Si la prostitución es el más antiguo de los oficios, la literatura erótica es el más viejo de los géneros literarios. En sus lúbricas entrañas se engendraron todos los demás géneros, incluido, claro, aquel que alberga los libros sagrados. Hace más de 15 años, cuando se publicó mi primera novela, El anatomista, solían preguntarme por el novedoso auge del erotismo. Decía entonces, y sostengo ahora, que desde los pornográficos escritos babilónicos dedicados a Ishtar, pasando por Boccaccio, Sade y Nabokov, la lista de libros que giran en torno a la sexualidad es antiquísima e interminable. Enaltecidos por unos, condenados por otros, los libros prohibidos siempre despertaron la curiosidad, sobre todo, de aquellos que más se escandalizaban. Con cada nueva oleada, el debate resurge una y otra vez, generando la ilusión de que siempre se trata de una novedad.

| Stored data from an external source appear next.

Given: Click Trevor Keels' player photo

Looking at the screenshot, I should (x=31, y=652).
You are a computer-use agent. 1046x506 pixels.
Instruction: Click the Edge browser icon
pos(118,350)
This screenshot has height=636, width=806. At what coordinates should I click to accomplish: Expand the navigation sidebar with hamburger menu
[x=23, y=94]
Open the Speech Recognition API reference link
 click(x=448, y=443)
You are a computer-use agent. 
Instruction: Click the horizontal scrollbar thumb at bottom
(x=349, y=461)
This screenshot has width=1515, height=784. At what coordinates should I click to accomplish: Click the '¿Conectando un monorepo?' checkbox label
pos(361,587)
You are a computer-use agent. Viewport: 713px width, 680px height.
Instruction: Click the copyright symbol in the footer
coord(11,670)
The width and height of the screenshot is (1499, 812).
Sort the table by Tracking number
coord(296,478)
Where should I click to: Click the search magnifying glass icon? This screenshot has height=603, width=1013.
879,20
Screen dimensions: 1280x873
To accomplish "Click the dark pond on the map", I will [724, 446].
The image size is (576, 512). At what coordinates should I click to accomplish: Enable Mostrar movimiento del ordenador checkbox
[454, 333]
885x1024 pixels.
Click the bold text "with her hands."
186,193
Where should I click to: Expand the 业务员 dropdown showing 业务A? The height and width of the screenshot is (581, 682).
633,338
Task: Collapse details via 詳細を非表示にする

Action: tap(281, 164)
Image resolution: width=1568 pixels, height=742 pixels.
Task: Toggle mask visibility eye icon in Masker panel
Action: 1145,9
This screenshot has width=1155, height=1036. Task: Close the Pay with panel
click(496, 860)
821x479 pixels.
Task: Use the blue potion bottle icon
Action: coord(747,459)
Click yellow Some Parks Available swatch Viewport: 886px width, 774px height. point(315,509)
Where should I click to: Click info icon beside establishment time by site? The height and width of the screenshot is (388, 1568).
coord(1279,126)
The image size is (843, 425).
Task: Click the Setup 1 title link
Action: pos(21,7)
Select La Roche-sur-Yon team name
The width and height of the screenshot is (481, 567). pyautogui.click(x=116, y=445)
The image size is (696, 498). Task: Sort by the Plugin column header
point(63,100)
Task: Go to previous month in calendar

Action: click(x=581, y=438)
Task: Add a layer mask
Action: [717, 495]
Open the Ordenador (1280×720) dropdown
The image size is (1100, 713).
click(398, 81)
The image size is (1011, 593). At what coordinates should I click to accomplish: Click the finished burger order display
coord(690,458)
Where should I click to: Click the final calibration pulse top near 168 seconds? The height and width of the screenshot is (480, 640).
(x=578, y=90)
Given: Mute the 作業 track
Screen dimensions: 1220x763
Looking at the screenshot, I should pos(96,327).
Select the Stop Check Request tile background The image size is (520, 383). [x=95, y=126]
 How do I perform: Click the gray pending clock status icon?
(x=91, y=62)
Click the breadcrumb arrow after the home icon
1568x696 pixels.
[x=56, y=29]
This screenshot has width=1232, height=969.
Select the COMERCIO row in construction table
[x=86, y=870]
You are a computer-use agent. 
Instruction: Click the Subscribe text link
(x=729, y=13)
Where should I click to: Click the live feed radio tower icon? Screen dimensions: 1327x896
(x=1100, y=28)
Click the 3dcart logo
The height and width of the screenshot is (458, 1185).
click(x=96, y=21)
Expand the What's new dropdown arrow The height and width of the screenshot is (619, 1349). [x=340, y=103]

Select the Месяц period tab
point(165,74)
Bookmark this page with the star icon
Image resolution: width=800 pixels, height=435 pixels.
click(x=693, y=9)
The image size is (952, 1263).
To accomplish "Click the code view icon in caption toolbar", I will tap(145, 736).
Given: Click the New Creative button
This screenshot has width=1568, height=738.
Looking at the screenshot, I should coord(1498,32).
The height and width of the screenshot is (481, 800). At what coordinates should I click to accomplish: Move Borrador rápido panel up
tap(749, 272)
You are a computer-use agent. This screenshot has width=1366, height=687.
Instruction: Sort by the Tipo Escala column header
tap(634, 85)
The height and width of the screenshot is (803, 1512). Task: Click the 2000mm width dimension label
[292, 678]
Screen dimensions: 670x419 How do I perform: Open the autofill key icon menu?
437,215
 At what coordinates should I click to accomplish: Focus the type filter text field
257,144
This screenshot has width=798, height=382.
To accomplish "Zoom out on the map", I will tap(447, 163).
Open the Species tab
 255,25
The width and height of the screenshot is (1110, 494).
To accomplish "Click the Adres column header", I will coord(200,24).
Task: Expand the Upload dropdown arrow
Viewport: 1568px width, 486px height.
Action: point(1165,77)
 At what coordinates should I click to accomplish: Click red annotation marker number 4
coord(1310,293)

Sucede que literatura y sexualidad son las dos caras de la misma moneda. Sigmund Freud fue el primero en advertirlo. El padre del psicoanálisis sostenía que toda obra literaria se originaba en una pulsión sexual. Como fuere, en todos los tiempos la literatura erótica fue condenada. La desaprobación adquirió varias formas, y los ejecutores de la repulsa fueron cambiando a lo largo de la historia. El papel de los antiguos clérigos de la Inquisición hoy lo ejercen los críticos literarios y los académicos más o menos almidonados, más o menos lumpenizados. Afortunadamente ya no queman a los autores heréticos, aunque ganas no les falten a los críticos. Lo que en la Edad Media era una condena moral hoy es una condena estética y social; se acusa a esos autores de escribir mal, de escribir para el mercado, de escribir para las mujeres. Y entonces volvemos al principio. No se toleraba en la Edad Media y no se soporta en la actualidad que las mujeres decidan qué leer o qué escribir sin que los censores de turno eleven su índice admonitorio. Si leían a Christine de Pisan eran putas. Si leen a E.L. James son brutas.
Jamás he juzgado a la gente por lo que lee, y mucho menos me dedico a prejuzgarla por leer libros que ni siquiera yo leí. Demasiadas vigas tengo en mi ojo para ocuparme de las pajas ajenas.